-- Supplied text --
***

They may have “only given away $5 million in grants,” but I don’t see why that is a big deal, as they are not a grant-making organization. They fund their own programs that they offer to vets free of charge.
Am I wrong?
Some years back the Mrs and a friend started a charity to raise money to find a cure for ALS. We didn't have our own tax id so all the money was given to a national organization that had made certain guarantees.
Everyone in the organization was entirely volunteer, real volunteers, not "compensated volunteers" that some organizations use. Everyone, including the Mrs and I worked entirely for free, almost all items used by the organization were donated by various organizations in return for being recognized as sponsors at events and those items that weren't donated were paid for out of the pockets of various volunteers that saw the need and chose to pay for it themselves. We made everything about the way things worked known up front to volunteers. We were surprised how many people came to help and the volunteers themselves were quite happy with the arrangement having been told up front how things were being done. One could say that 100%+ of raised donations was going to the cause.
Heres the interesting point. At events to raise money, people would occasionally ask about the organization and how we operated (Kudos for being wise enough to investigate us). When we explained, some of those that didn't know us directly and had come to the events to participate/donate were horrified. Yes, horrified is probably the best description. Horrified that no one was compensated for the work done. They absolutely insisted that a portion, not an insignificant portion, be paid to the volunteers, especially to the Mrs and I for "administering and leading" the organization.

***

-- Information supplied --
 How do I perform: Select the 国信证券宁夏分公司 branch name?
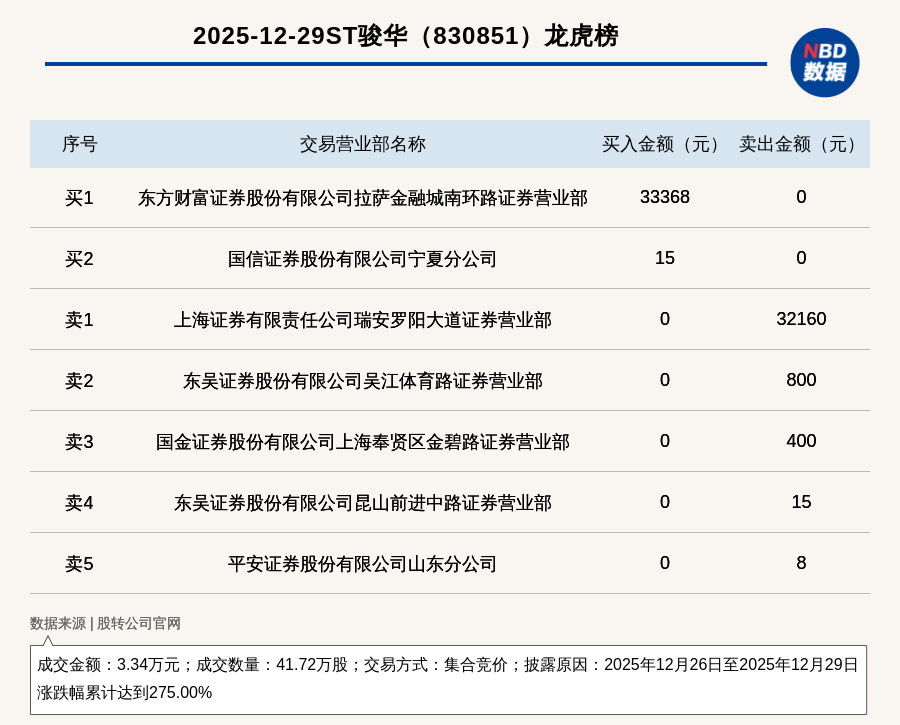(362, 259)
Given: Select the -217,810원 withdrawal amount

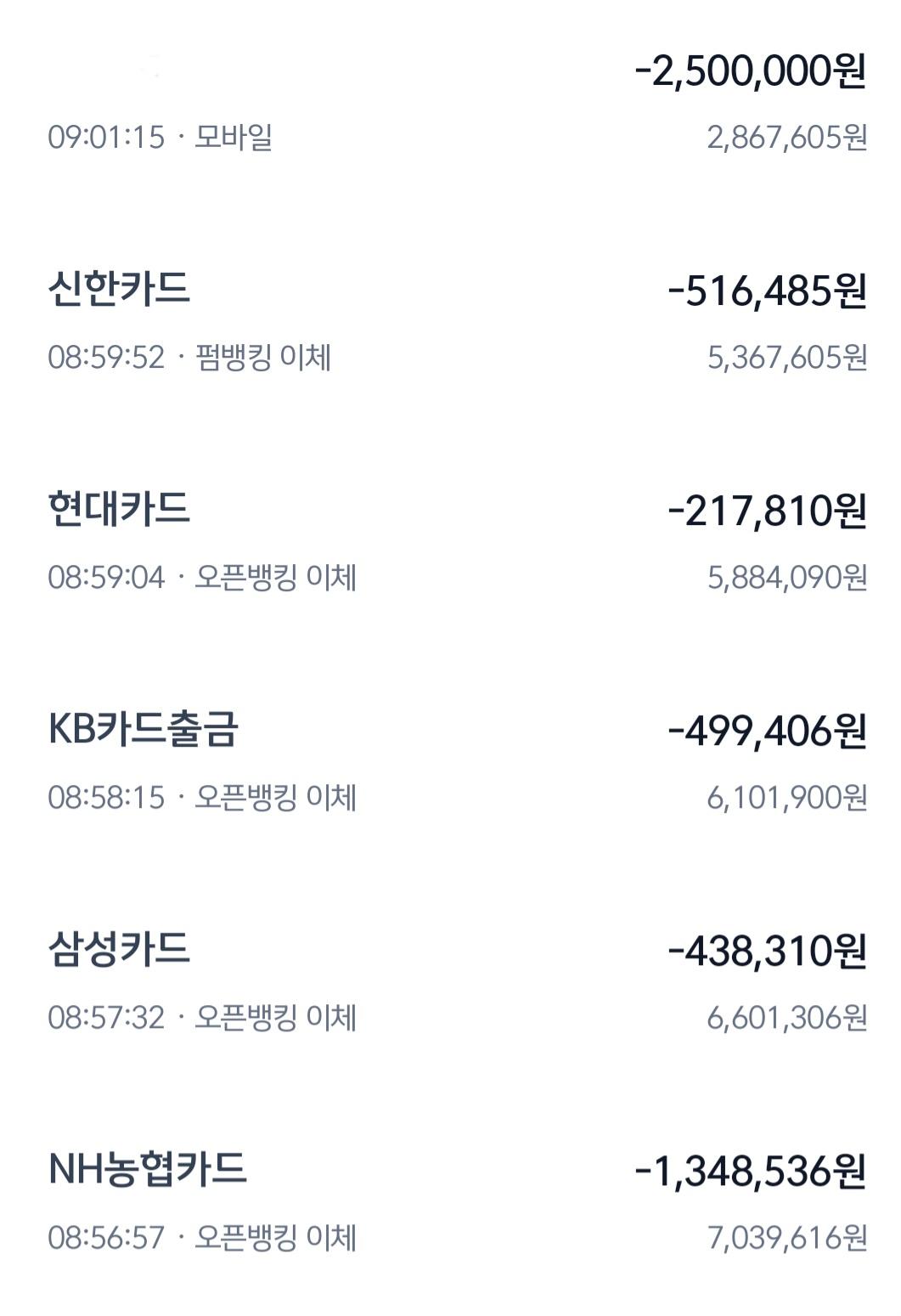Looking at the screenshot, I should [768, 511].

***

-- Stated goal --
Write out the charity text between "They may have" and "Am I wrong?", inclusive, swapping "vets" for "veterans".

-- Completed task --
They may have “only given away $5 million in grants,” but I don’t see why that is a big deal, as they are not a grant-making organization. They fund their own programs that they offer to veterans free of charge.
Am I wrong?